If I was a murderer in ancient Rome (republic or empire), how would I carry the body out of the city in broad daylight? What would I dress in/do, so that it made sense for others that I was carrying a corpse?

by Aettlaus

I'm curious if your average Joe, or even a soldier, would question why I had a body, or if corpses where a common sight in ancient streets of Rome.

MichaelJTaylorPhD

One solution, twice attested in Roman Britain, was to bury a victim under the floor of a building. At Vindolanda, a young child was found buried in a barracks block in 2010. Previously, in 1930, two bodies (seemingly a man and a woman, although some dispute about the genders, sometimes described as two men) were found buried under a house near the Housesteads fort, one with a bit of a blade still stuck inside.

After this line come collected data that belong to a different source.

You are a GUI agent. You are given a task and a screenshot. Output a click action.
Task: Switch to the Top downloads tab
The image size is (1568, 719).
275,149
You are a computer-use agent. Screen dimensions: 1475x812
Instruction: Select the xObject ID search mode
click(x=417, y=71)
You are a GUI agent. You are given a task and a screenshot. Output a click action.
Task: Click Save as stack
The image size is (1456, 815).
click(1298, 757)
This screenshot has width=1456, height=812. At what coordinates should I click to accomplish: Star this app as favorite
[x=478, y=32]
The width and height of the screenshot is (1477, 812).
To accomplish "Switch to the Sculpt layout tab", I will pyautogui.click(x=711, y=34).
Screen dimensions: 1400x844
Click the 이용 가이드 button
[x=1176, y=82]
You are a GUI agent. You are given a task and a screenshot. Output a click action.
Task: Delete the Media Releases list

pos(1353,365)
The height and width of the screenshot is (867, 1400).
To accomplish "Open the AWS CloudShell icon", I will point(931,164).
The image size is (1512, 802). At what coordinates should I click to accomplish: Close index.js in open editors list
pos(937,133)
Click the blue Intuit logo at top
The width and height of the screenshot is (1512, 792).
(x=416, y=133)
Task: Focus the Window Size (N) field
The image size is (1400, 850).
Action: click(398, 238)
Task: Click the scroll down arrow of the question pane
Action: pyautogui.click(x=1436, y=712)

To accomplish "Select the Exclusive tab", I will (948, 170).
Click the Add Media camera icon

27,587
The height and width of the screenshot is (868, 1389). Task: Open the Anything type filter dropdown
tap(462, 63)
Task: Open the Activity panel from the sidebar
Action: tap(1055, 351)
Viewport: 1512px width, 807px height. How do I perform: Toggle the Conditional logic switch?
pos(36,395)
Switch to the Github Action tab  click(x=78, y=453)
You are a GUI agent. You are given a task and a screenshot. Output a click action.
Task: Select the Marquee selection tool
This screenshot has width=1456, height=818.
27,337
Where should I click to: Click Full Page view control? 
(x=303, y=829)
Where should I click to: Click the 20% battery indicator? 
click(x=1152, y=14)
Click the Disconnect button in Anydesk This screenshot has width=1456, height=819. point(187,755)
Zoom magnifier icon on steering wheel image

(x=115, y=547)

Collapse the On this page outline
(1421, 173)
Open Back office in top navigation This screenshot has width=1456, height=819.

Another option was to dump the body down an abandoned well, which were commonly used as refuse dumps in ancient cities. There is a famous well in Athens known as the Agora baby well, mostly because it is full of infant remains, and seems to have been used by midwives to dispose of stillborn infants. But some of the remains in the well were adults , and seem to have been murder victims; Maria Liston, the forensic pathologist at the American School, has identified up to 17 potential murder victims (although a few may be hastily disposed war deaths after Athens was sacked by the Heruli).